▸ **Task instructions**: In the data below, which lines contain "agent"? List them by copying each one.

(Stored records)
—————
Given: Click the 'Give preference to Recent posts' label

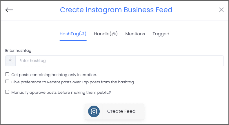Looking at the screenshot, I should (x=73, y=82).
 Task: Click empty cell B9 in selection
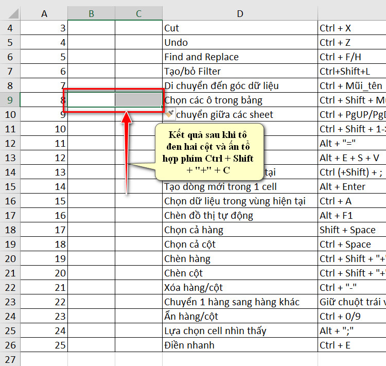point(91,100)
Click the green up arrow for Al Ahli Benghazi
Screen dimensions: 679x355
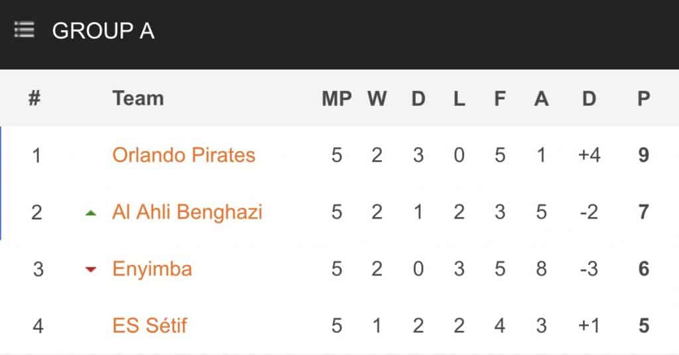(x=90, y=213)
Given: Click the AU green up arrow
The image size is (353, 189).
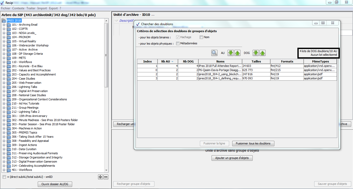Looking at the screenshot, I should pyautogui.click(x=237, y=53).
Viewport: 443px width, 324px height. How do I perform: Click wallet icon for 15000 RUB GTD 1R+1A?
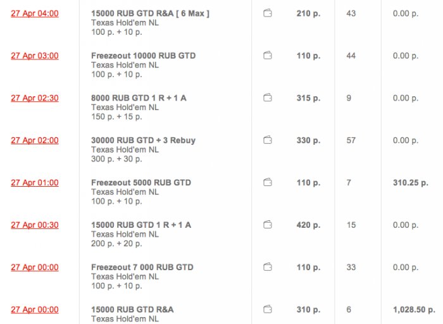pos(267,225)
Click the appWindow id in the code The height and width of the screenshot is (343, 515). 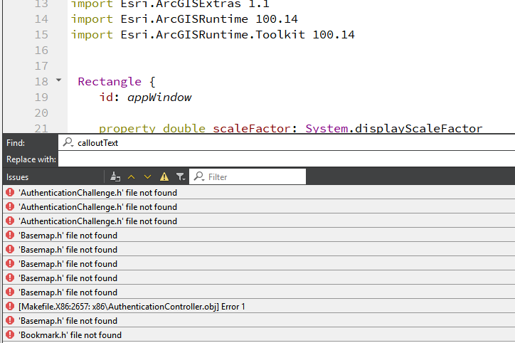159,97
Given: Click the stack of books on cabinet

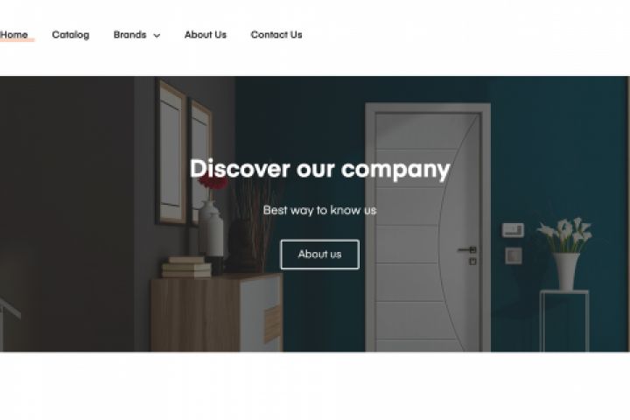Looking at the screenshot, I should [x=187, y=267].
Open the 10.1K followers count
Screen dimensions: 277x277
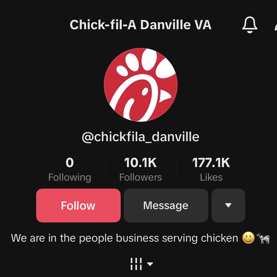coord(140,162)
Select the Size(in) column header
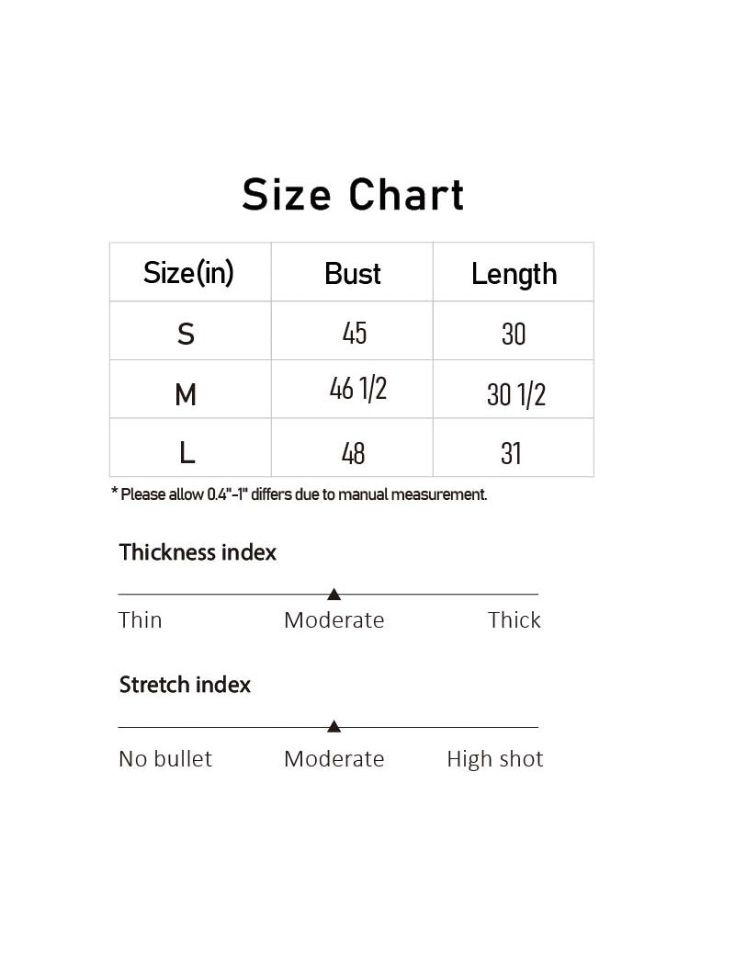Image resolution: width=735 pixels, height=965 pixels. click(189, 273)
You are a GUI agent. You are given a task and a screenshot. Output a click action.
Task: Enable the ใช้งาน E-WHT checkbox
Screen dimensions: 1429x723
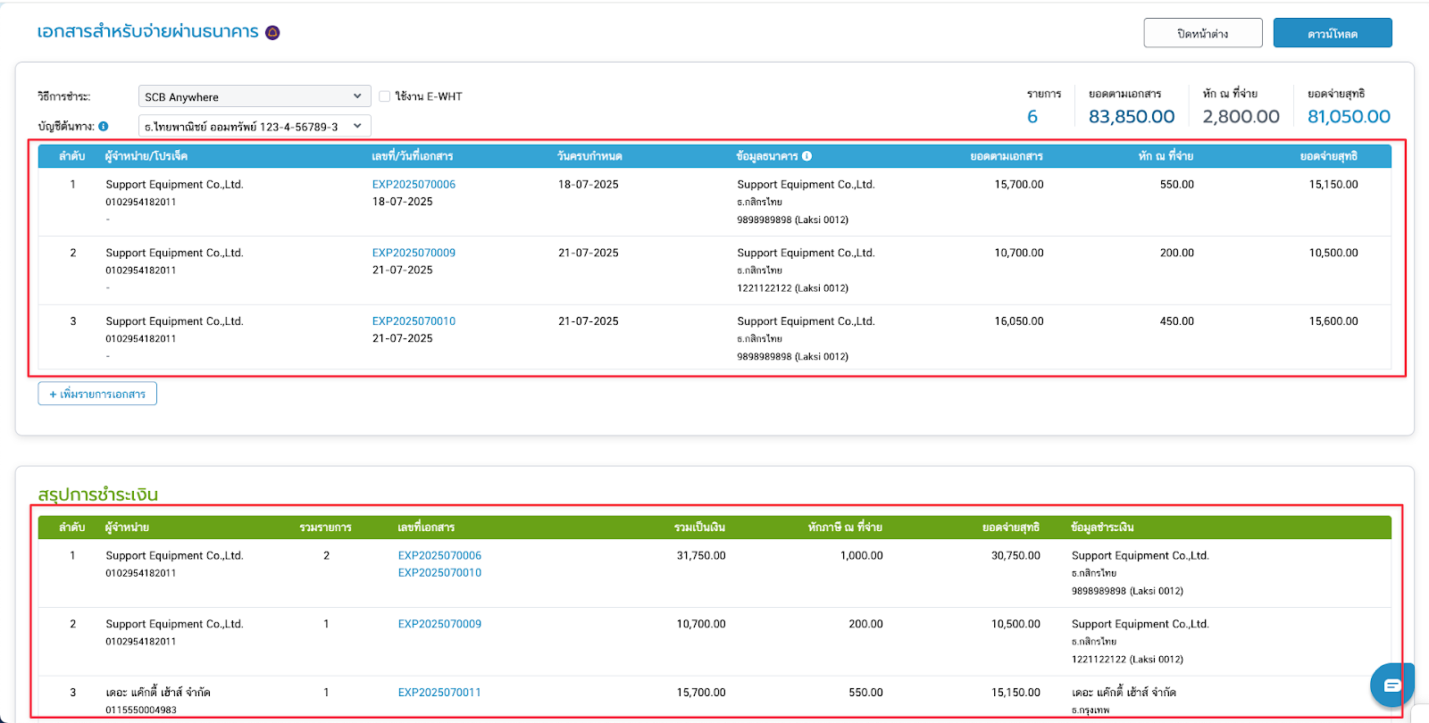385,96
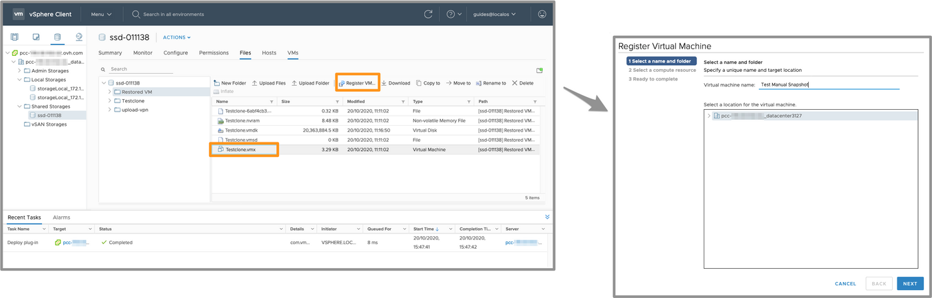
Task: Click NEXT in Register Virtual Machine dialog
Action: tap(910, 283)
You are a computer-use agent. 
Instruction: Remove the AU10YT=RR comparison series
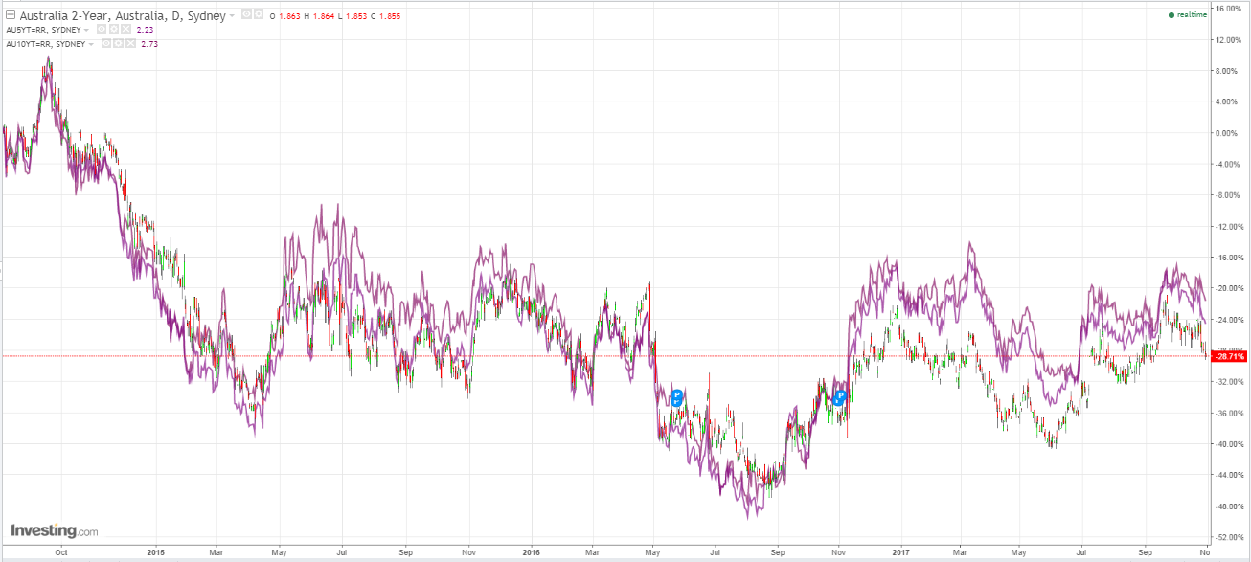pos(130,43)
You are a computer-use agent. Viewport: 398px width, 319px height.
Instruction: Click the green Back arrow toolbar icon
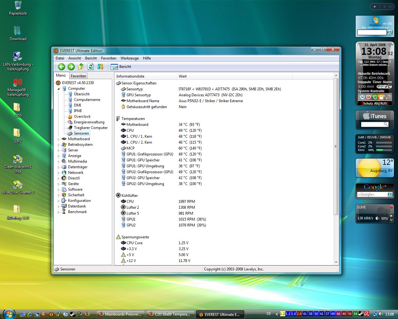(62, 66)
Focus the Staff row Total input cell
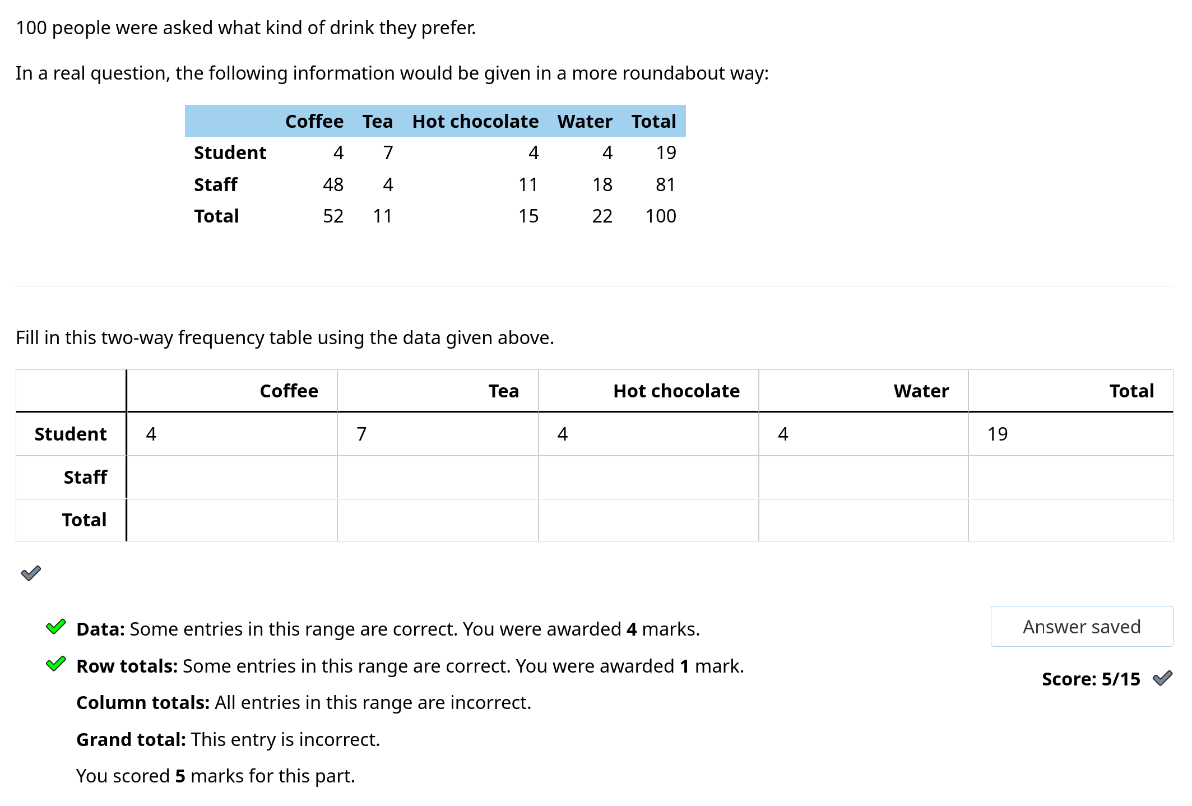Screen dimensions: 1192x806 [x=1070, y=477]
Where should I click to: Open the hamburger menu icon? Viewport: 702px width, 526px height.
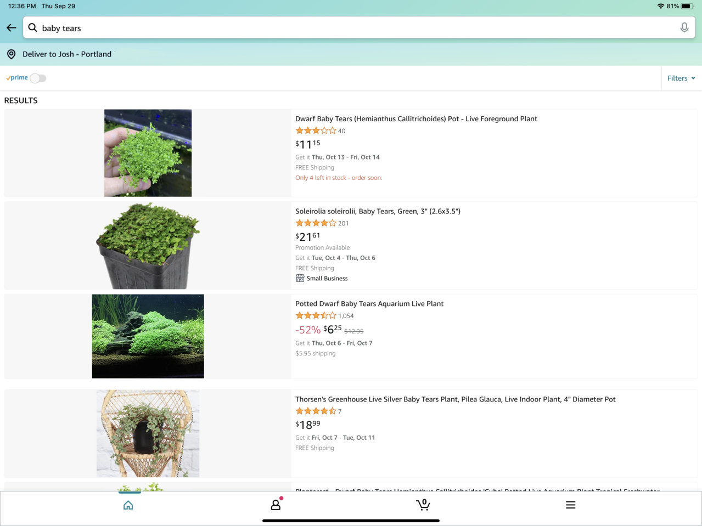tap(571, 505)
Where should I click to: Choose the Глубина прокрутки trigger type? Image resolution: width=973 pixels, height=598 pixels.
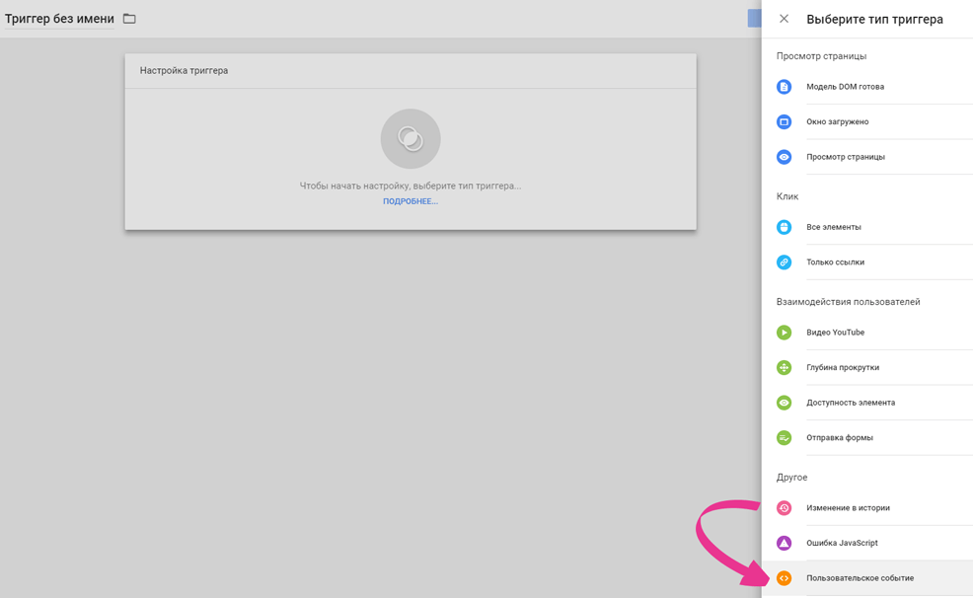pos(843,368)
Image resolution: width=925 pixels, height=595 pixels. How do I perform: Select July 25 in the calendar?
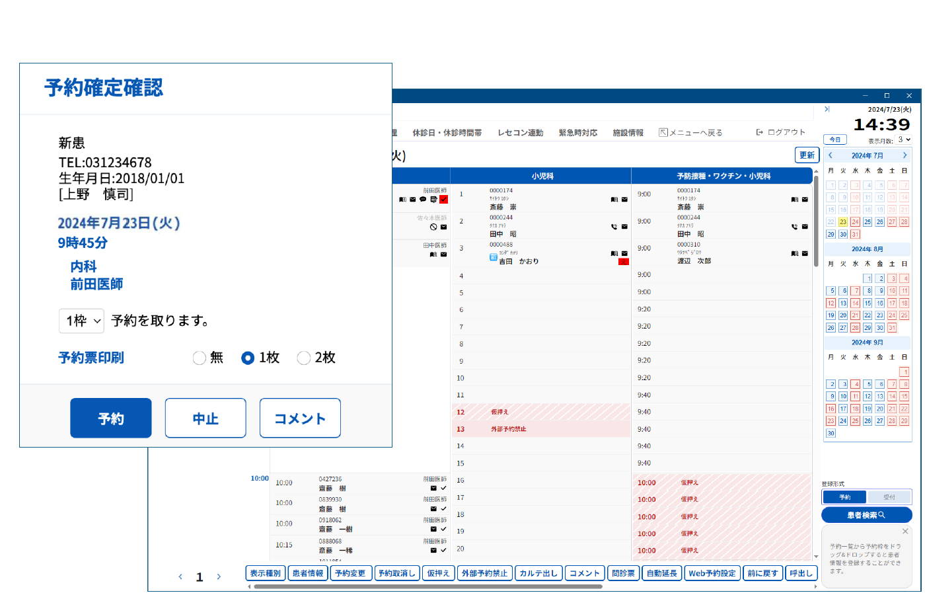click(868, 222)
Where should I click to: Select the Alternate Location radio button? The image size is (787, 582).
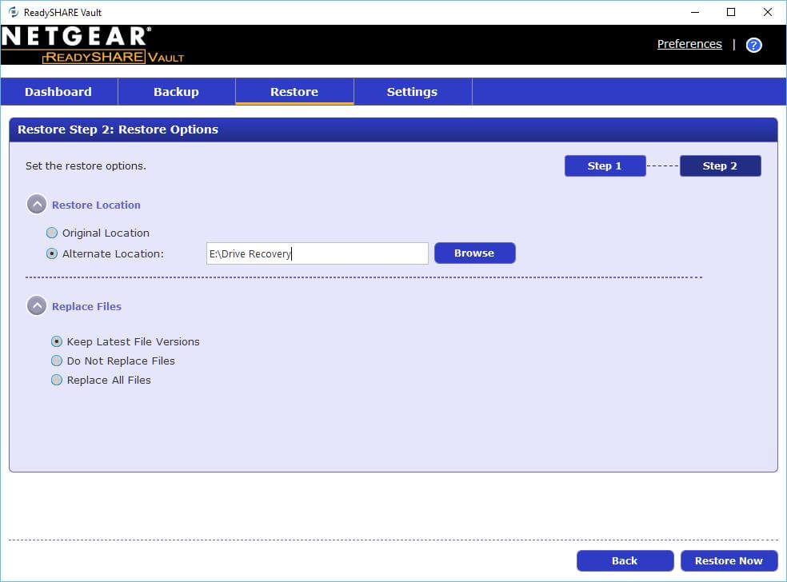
—————
▸ **Exercise solution**:
You are a GUI agent. You are given a task and a screenshot. Output a click action.
You are a computer-use agent. 
You are a computer-use agent. Viewport: 398px width, 319px height.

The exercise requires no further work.